LP #1710939: Run multiple INSERT values (data),(data)...(data) allocates too much memory

Description

**Reported in Launchpad by Marcelo Henrique Gonçalves last update 05-12-2017 18:55:52

Hi,

I would like you to test one problem I was able to reproduce and it is completely compatible with the scenario described here.
I reproduced the memory growth with and without libjemalloc lib in use.

How I reproduced a memory issue that can be related to this one.

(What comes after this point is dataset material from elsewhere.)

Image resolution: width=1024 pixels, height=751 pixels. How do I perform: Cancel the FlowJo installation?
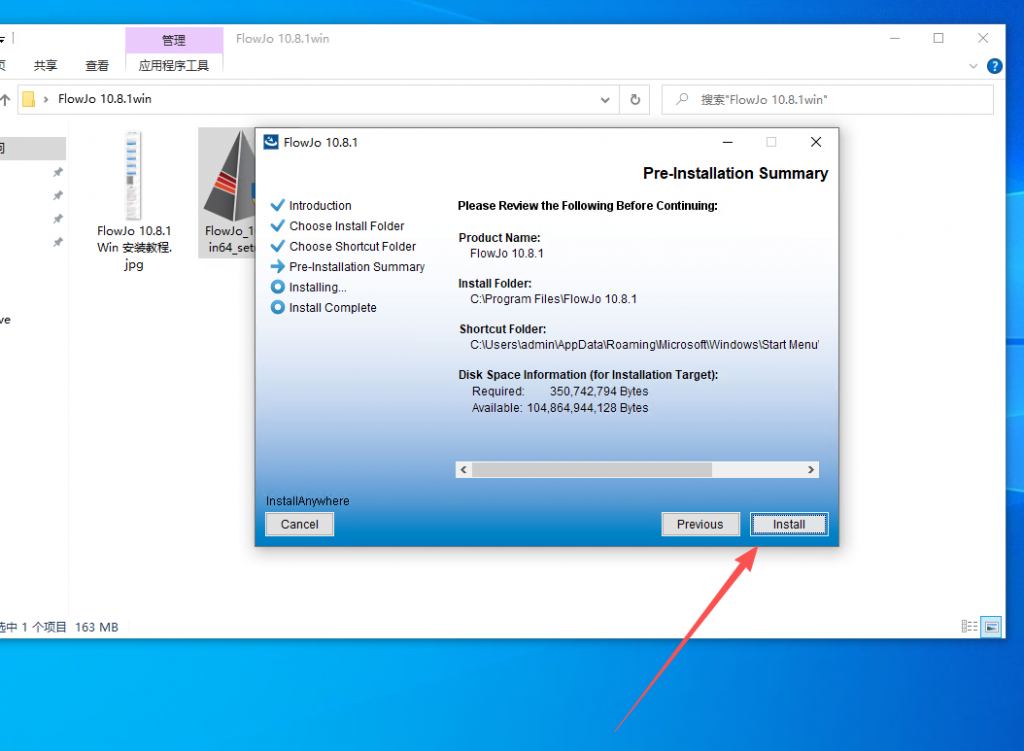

1) Startup a new Percona Server Instance (5.6 or 5.7, I think both are affected) I used 5.6.36.
2) Setup only 1 variable in my.cnf: max_allowed_packet=96M

3) Create a dummy table like this one:

create database db;
use db;
create table db.dummy (acol bigint, anything varchar(256)) engine=innodb;

4) Create a SQL file (load_test.sql) like this one:
INSERT INTO db.dummy VALUES
(1,'This is a dummy value'),
(1,'This is a dummy value'),
...
(1,'This is a dummy value');

5) Repeat the values until you reach a file size bigger than 64MB. It needs to be bigger than 64MB and smaller then max_allowed_packet.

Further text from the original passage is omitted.